_Assigned task_:
From the listing below, copy only the lines running from the line that contains "Open Learn more" to the line that contains "You are a computer-use agent. The", both included.

_Exercise inputs_:
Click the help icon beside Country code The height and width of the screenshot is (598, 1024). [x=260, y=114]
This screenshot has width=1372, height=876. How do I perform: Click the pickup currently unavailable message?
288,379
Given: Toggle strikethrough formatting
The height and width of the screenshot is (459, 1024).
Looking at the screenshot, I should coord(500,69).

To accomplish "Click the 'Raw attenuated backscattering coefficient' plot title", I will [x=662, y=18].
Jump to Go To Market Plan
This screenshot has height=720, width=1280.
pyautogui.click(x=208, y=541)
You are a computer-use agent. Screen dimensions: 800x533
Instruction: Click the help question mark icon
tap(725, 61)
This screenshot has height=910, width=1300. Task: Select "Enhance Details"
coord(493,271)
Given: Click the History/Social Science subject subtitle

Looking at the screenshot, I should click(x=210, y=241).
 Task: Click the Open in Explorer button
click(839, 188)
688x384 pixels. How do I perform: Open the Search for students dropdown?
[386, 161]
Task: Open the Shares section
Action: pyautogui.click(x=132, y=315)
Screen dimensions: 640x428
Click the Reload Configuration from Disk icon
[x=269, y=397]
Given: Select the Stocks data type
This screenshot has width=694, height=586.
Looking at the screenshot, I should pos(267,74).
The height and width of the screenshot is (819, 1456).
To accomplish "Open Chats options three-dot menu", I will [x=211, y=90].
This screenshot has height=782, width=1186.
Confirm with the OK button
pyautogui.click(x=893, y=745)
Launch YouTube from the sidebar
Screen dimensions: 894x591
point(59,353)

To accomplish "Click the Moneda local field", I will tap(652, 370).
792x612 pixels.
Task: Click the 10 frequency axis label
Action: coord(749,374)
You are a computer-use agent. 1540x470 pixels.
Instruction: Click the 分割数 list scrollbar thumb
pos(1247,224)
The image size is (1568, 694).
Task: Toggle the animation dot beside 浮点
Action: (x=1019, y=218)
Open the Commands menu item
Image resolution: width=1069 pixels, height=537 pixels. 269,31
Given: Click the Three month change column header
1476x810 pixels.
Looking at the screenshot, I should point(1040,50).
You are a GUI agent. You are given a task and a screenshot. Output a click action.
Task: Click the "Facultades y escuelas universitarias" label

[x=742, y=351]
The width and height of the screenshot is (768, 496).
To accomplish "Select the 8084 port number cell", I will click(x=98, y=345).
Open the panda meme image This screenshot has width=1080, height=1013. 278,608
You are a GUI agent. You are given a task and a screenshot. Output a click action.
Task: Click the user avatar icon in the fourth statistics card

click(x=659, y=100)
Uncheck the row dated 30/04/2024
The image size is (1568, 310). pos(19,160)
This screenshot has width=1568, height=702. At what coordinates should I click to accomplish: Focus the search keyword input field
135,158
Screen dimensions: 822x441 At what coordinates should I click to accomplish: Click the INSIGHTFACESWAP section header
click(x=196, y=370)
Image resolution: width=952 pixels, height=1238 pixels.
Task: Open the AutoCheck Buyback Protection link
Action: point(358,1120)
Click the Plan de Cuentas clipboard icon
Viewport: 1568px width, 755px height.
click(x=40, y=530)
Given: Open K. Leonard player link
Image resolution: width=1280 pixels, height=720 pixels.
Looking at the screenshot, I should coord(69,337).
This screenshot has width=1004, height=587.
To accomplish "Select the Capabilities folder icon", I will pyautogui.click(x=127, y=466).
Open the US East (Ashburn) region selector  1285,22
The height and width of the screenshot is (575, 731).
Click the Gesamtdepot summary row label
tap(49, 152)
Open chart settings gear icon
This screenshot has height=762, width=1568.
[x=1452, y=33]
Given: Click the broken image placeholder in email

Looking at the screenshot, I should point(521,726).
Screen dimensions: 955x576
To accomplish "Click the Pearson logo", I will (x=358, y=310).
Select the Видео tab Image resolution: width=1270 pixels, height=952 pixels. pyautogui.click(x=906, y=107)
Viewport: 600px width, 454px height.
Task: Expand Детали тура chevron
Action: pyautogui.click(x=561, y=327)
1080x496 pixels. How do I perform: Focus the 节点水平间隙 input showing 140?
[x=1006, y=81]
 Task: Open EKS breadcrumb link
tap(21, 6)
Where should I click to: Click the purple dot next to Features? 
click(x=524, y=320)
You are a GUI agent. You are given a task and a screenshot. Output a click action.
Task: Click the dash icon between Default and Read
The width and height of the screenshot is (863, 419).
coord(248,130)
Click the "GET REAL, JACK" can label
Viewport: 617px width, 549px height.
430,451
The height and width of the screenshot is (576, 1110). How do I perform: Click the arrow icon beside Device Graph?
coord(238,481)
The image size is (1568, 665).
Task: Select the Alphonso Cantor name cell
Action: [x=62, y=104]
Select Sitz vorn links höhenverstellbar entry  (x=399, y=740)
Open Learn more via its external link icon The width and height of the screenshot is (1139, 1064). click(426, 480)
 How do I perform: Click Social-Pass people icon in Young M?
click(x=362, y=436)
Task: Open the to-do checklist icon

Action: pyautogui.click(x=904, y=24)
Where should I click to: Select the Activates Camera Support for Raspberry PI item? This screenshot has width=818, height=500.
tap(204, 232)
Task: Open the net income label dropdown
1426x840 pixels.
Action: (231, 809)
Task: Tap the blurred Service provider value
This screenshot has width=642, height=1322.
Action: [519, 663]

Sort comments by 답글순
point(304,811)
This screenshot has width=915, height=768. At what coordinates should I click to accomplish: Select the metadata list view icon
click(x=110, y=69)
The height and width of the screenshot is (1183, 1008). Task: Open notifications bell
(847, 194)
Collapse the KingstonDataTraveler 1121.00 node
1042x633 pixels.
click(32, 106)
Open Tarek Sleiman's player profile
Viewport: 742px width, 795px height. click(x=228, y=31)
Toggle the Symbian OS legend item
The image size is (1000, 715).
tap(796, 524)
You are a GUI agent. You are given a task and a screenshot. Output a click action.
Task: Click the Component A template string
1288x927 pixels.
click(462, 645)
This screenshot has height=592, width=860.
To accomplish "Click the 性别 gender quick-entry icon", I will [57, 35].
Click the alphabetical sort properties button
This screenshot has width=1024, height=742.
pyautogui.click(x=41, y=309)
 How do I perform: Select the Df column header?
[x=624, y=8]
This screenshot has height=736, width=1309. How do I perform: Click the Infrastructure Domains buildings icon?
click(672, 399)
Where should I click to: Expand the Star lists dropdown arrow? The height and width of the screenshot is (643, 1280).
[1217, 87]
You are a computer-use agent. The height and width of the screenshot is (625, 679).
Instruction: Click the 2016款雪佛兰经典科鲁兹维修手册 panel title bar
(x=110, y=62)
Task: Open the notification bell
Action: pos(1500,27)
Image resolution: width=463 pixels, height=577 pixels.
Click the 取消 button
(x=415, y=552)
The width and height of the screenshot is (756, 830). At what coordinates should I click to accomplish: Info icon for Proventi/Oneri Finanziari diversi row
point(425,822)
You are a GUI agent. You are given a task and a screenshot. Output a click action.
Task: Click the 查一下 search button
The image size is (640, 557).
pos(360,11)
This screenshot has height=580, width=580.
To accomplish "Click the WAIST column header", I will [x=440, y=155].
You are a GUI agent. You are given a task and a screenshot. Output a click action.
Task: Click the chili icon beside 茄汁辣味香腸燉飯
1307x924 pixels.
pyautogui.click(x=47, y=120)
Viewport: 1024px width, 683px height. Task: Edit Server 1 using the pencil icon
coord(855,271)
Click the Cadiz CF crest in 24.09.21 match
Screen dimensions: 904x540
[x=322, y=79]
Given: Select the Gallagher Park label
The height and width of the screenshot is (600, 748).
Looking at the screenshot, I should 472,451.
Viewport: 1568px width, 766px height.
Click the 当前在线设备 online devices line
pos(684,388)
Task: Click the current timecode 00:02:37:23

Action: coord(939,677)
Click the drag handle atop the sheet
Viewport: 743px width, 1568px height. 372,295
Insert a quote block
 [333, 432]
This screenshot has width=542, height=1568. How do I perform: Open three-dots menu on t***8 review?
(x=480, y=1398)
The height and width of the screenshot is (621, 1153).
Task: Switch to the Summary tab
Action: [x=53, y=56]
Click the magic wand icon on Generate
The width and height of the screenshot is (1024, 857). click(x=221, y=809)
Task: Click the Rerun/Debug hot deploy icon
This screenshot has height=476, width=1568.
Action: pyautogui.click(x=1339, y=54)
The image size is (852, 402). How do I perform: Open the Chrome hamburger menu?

_Answer space_:
Open Learn more via its external link icon The width and height of the screenshot is (1139, 1064). click(426, 480)
 How do I perform: Click Social-Pass people icon in Young M?
click(x=362, y=436)
Task: Open the to-do checklist icon

Action: pyautogui.click(x=904, y=24)
Where should I click to: Select the Activates Camera Support for Raspberry PI item? This screenshot has width=818, height=500.
tap(204, 232)
Task: Open the net income label dropdown
1426x840 pixels.
Action: (231, 809)
Task: Tap the blurred Service provider value
This screenshot has width=642, height=1322.
Action: [519, 663]

Sort comments by 답글순
point(304,811)
This screenshot has width=915, height=768. At what coordinates should I click to accomplish: Select the metadata list view icon
click(x=110, y=69)
The height and width of the screenshot is (1183, 1008). Task: Open notifications bell
(847, 194)
Collapse the KingstonDataTraveler 1121.00 node
1042x633 pixels.
click(32, 106)
Open Tarek Sleiman's player profile
Viewport: 742px width, 795px height. click(x=228, y=31)
Toggle the Symbian OS legend item
The image size is (1000, 715).
tap(796, 524)
You are a GUI agent. You are given a task and a screenshot. Output a click action.
Task: Click the Component A template string
1288x927 pixels.
click(462, 645)
This screenshot has height=592, width=860.
To accomplish "Click the 性别 gender quick-entry icon", I will [57, 35].
Click the alphabetical sort properties button
This screenshot has width=1024, height=742.
pyautogui.click(x=41, y=309)
 How do I perform: Select the Df column header?
[x=624, y=8]
This screenshot has height=736, width=1309. How do I perform: Click the Infrastructure Domains buildings icon?
click(672, 399)
Where should I click to: Expand the Star lists dropdown arrow? The height and width of the screenshot is (643, 1280).
[1217, 87]
You are a computer-use agent. The height and width of the screenshot is (625, 679).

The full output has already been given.